The pediatric specialists at the North Carolina Cleft and Craniofacial Center work together to provide comprehensive care for children with Moebius syndrome and other craniofacial differences. Moebius syndrome is a rare condition marked by facial paralysis or weakness that affects one or both sides of the face. Our board-certified medical professionals, including surgeons and speech and physical therapists, work as a team to diagnose and treat affected children and provide the best possible care. We are here for your child and family from initial consultation through treatment and aftercare.

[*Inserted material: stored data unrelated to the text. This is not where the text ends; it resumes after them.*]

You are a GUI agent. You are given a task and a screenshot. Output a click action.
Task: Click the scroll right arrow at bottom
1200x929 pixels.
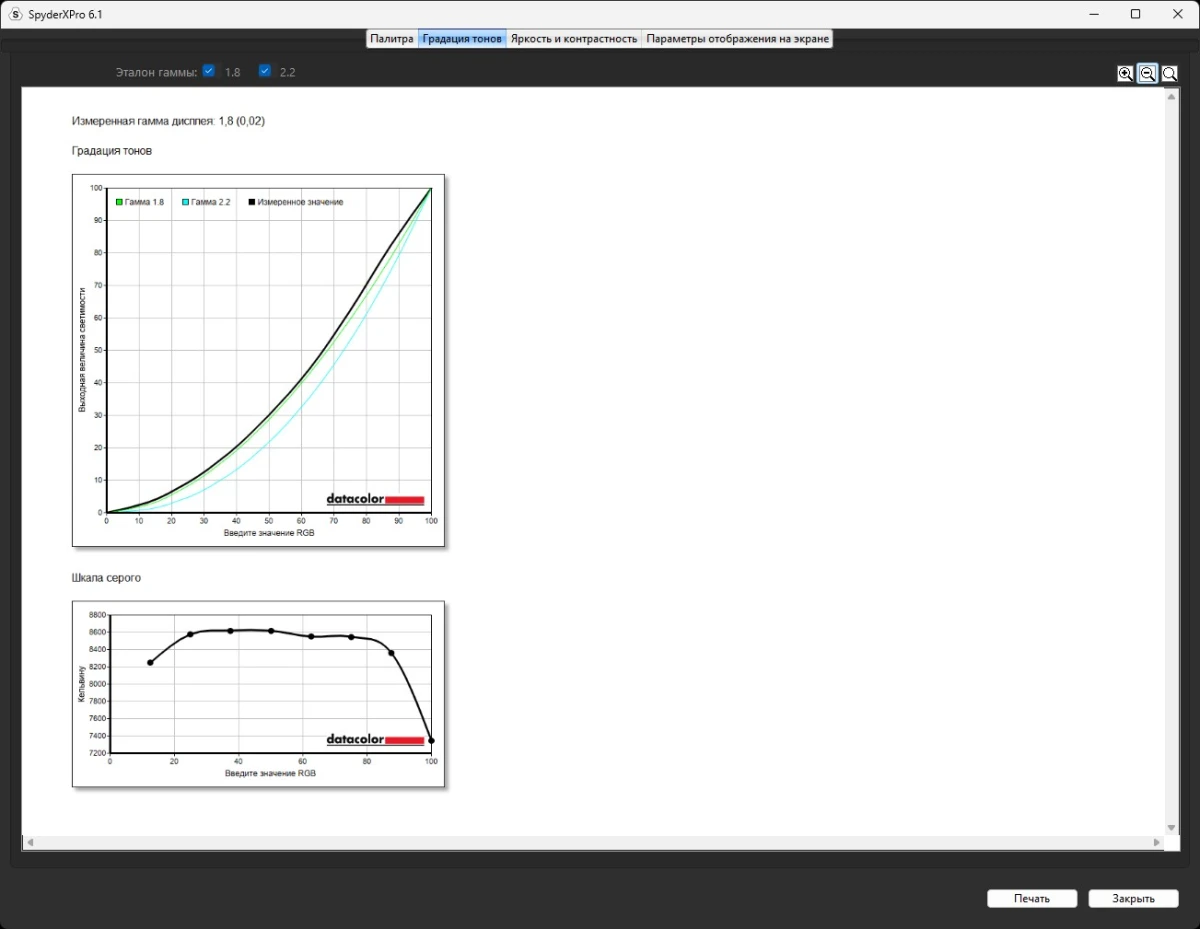point(1156,843)
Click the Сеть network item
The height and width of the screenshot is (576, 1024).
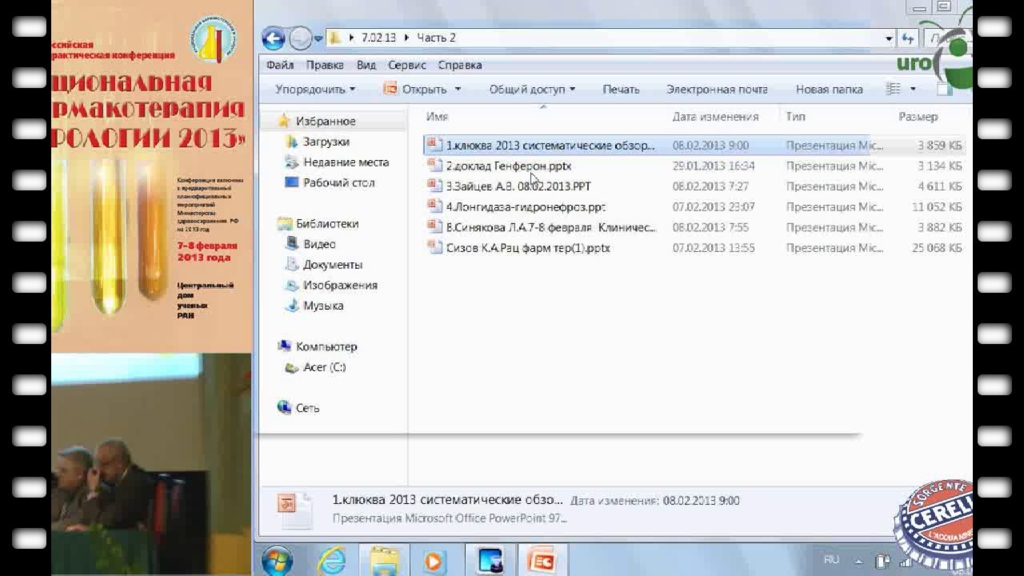[307, 408]
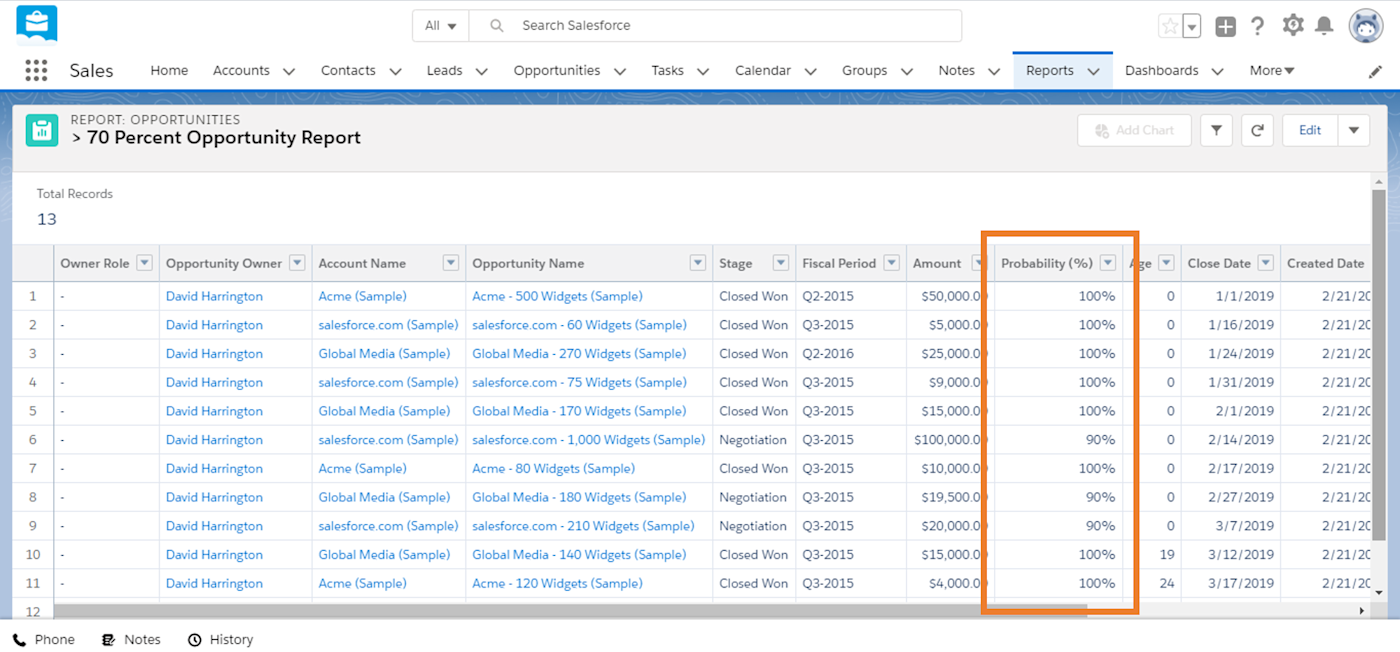Expand the Probability (%) column menu
Viewport: 1400px width, 652px height.
click(x=1107, y=263)
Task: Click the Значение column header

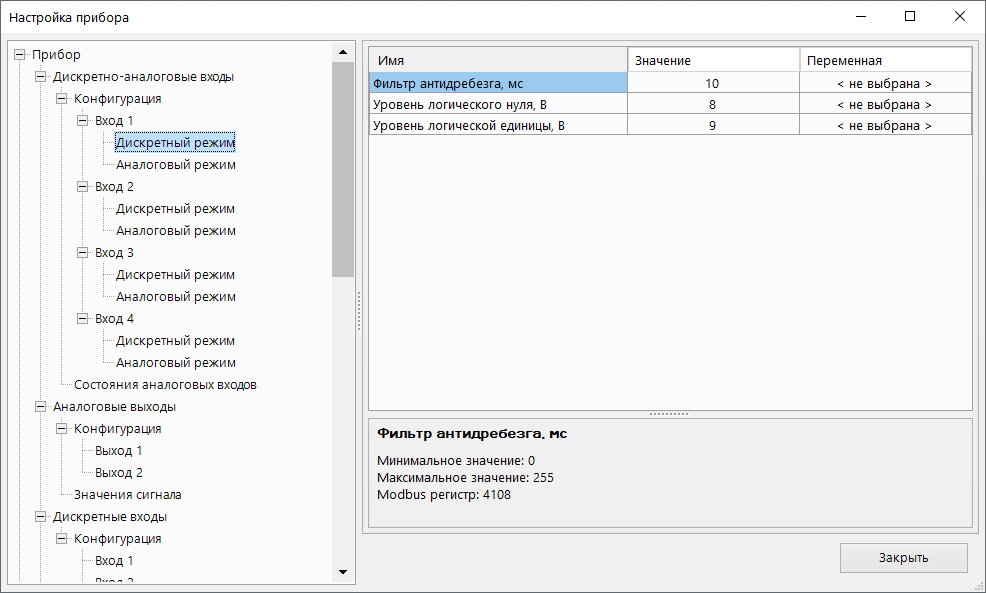Action: pyautogui.click(x=712, y=61)
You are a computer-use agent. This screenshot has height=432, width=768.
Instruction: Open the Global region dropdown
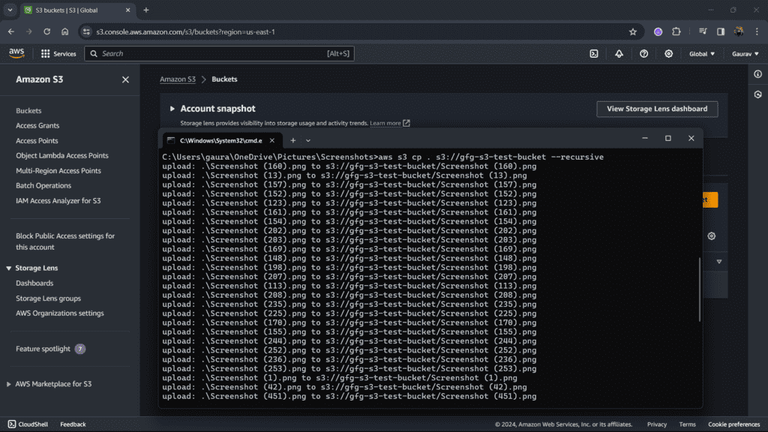(x=702, y=53)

Moebius syndrome is present at birth and is caused by impairment or absence of the sixth and seventh cranial nerves, which control eye movement and facial expression. This causes a number of common symptoms associated with the condition: misalignment of the eyes or crossed eyes and the inability to raise the eyebrows, close the eyelids or form smiles and frowns. Other cranial nerves may also be affected, with implications for hearing, feeding and speaking ability, as well as excessive drooling due to mouth closure difficulty. Malformations of the hands, feet, and chest can also occur.


Our pediatric specialists base every diagnosis on each child's symptoms, health history, and physical exam. No diagnostic tests can confirm the presence of Moebius syndrome, but tests may be used to rule out other causes of facial paralysis.

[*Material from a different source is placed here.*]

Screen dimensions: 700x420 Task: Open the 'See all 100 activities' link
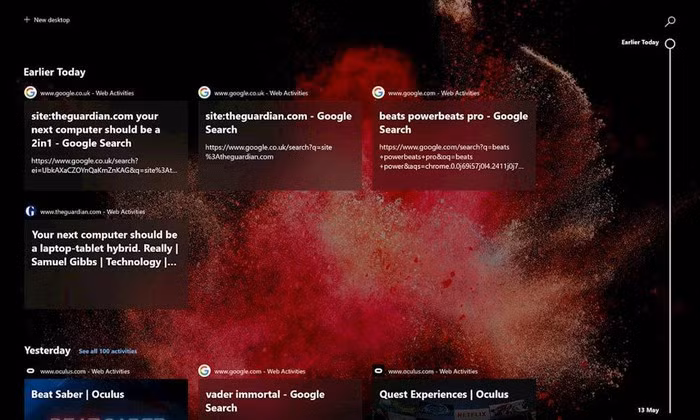(x=108, y=352)
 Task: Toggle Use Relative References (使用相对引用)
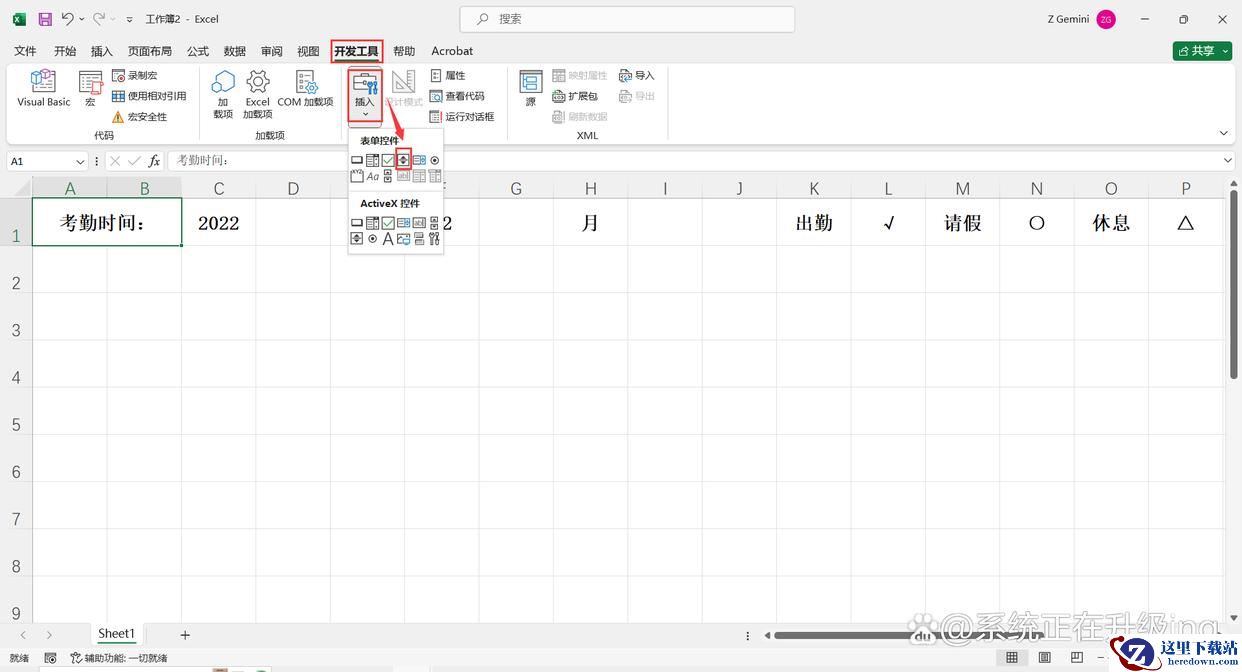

Our specialists collaborate to determine the best course of treatment for your child, based on their symptoms and challenges. We use a comprehensive approach to craft a unique treatment plan for each child. All team members, including pediatricians, neurologists, plastic surgeons, ear, nose, and throat specialists, orthopedists, dentists, speech pathologists, hearing specialists, eye doctors, and physical, occupational, and speech therapists, coordinate and align their services to meet each child’s and family’s needs.

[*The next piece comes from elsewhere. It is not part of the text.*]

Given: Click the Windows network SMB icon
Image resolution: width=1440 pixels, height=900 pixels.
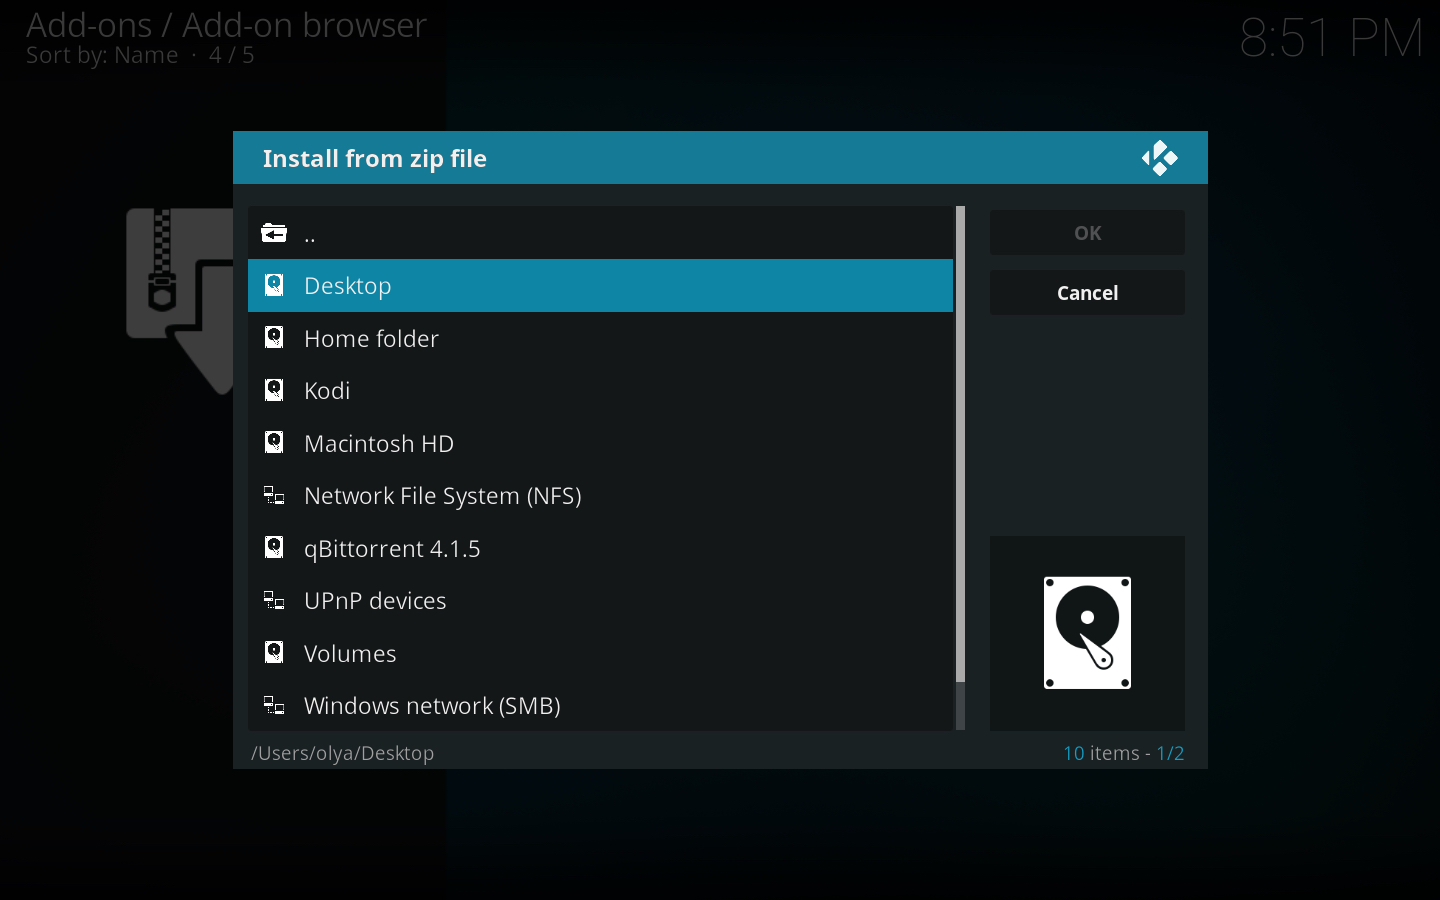Looking at the screenshot, I should click(274, 706).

Typical supportive measures include:

  • Feeding tubes or special bottles for infants who have difficulty with sucking and swallowing
  • Splints, braces and prostheses for children with affected limbs
  • Occupational, physical and speech therapy

Surgery may be necessary to improve eye movement and facial expression and correct limb abnormalities.

Surgical options include:

  • Surgery to correct crossed eyes and eyelid closure problems
  • Muscle or nerve transfer surgery to relocate nerve or muscle tissue from a different part of the body to the face to improve movement and sensation
  • Orthopedic surgery to correct club foot


Following treatment for Moebius syndrome, children receive continued supportive services, including close monitoring and occupational, speech, and physical therapy. Our experienced team of pediatric specialists collaborates to ensure that each child receives the best possible aftercare for the best possible outcome.